Exercise description:
Please reproduce every entry, keeping each one exact.

START Listed entries

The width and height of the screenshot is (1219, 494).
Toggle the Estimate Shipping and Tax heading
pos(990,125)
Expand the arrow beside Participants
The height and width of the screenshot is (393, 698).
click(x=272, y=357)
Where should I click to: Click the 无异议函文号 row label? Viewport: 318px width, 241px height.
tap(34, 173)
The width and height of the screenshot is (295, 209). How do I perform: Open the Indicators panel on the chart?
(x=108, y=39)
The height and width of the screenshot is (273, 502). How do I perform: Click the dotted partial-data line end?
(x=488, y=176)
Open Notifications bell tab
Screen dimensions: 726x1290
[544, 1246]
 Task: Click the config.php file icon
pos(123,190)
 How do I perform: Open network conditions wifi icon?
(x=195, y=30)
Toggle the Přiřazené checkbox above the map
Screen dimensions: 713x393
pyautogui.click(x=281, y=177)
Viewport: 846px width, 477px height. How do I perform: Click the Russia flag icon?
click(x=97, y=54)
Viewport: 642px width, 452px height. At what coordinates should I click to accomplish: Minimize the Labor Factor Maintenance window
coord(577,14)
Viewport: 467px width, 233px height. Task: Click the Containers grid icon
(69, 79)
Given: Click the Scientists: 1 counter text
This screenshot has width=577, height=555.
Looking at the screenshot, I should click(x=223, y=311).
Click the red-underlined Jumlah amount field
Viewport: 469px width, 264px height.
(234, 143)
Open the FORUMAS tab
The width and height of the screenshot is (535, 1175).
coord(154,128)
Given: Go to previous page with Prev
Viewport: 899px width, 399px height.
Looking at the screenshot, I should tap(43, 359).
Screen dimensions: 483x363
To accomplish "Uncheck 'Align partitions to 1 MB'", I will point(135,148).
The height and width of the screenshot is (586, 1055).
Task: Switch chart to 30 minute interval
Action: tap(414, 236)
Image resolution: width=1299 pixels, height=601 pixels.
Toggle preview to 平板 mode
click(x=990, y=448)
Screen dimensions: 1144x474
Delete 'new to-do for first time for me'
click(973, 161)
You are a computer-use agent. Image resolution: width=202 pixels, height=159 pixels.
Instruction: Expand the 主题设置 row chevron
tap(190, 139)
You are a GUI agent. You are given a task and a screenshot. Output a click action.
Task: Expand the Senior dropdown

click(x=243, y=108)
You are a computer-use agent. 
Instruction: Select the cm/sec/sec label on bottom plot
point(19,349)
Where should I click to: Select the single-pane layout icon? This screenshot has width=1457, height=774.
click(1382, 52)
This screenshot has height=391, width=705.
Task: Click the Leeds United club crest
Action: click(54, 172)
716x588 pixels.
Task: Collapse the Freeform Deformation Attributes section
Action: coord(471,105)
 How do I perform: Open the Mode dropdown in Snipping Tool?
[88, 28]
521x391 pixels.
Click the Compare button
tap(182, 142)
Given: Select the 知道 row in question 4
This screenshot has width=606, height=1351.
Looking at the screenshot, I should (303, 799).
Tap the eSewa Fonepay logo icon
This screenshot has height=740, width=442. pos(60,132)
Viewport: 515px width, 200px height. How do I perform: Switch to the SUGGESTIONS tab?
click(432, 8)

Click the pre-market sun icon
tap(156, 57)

END Listed entries

Exercise output:
The width and height of the screenshot is (1219, 494).
Toggle the Estimate Shipping and Tax heading
pos(990,125)
Expand the arrow beside Participants
The height and width of the screenshot is (393, 698).
click(x=272, y=357)
Where should I click to: Click the 无异议函文号 row label? Viewport: 318px width, 241px height.
tap(34, 173)
The width and height of the screenshot is (295, 209). How do I perform: Open the Indicators panel on the chart?
(x=108, y=39)
The height and width of the screenshot is (273, 502). How do I perform: Click the dotted partial-data line end?
(x=488, y=176)
Open Notifications bell tab
Screen dimensions: 726x1290
[544, 1246]
 Task: Click the config.php file icon
pos(123,190)
 How do I perform: Open network conditions wifi icon?
(x=195, y=30)
Toggle the Přiřazené checkbox above the map
Screen dimensions: 713x393
pyautogui.click(x=281, y=177)
Viewport: 846px width, 477px height. How do I perform: Click the Russia flag icon?
click(x=97, y=54)
Viewport: 642px width, 452px height. At what coordinates should I click to accomplish: Minimize the Labor Factor Maintenance window
coord(577,14)
Viewport: 467px width, 233px height. Task: Click the Containers grid icon
(69, 79)
Given: Click the Scientists: 1 counter text
This screenshot has width=577, height=555.
Looking at the screenshot, I should click(x=223, y=311).
Click the red-underlined Jumlah amount field
Viewport: 469px width, 264px height.
(234, 143)
Open the FORUMAS tab
The width and height of the screenshot is (535, 1175).
coord(154,128)
Given: Go to previous page with Prev
Viewport: 899px width, 399px height.
Looking at the screenshot, I should tap(43, 359).
Screen dimensions: 483x363
To accomplish "Uncheck 'Align partitions to 1 MB'", I will point(135,148).
The height and width of the screenshot is (586, 1055).
Task: Switch chart to 30 minute interval
Action: tap(414, 236)
Image resolution: width=1299 pixels, height=601 pixels.
Toggle preview to 平板 mode
click(x=990, y=448)
Screen dimensions: 1144x474
Delete 'new to-do for first time for me'
click(973, 161)
You are a computer-use agent. Image resolution: width=202 pixels, height=159 pixels.
Instruction: Expand the 主题设置 row chevron
tap(190, 139)
You are a GUI agent. You are given a task and a screenshot. Output a click action.
Task: Expand the Senior dropdown

click(x=243, y=108)
You are a computer-use agent. 
Instruction: Select the cm/sec/sec label on bottom plot
point(19,349)
Where should I click to: Select the single-pane layout icon? This screenshot has width=1457, height=774.
click(1382, 52)
This screenshot has height=391, width=705.
Task: Click the Leeds United club crest
Action: click(54, 172)
716x588 pixels.
Task: Collapse the Freeform Deformation Attributes section
Action: coord(471,105)
 How do I perform: Open the Mode dropdown in Snipping Tool?
[88, 28]
521x391 pixels.
Click the Compare button
tap(182, 142)
Given: Select the 知道 row in question 4
This screenshot has width=606, height=1351.
Looking at the screenshot, I should (303, 799).
Tap the eSewa Fonepay logo icon
This screenshot has height=740, width=442. pos(60,132)
Viewport: 515px width, 200px height. How do I perform: Switch to the SUGGESTIONS tab?
click(432, 8)

Click the pre-market sun icon
tap(156, 57)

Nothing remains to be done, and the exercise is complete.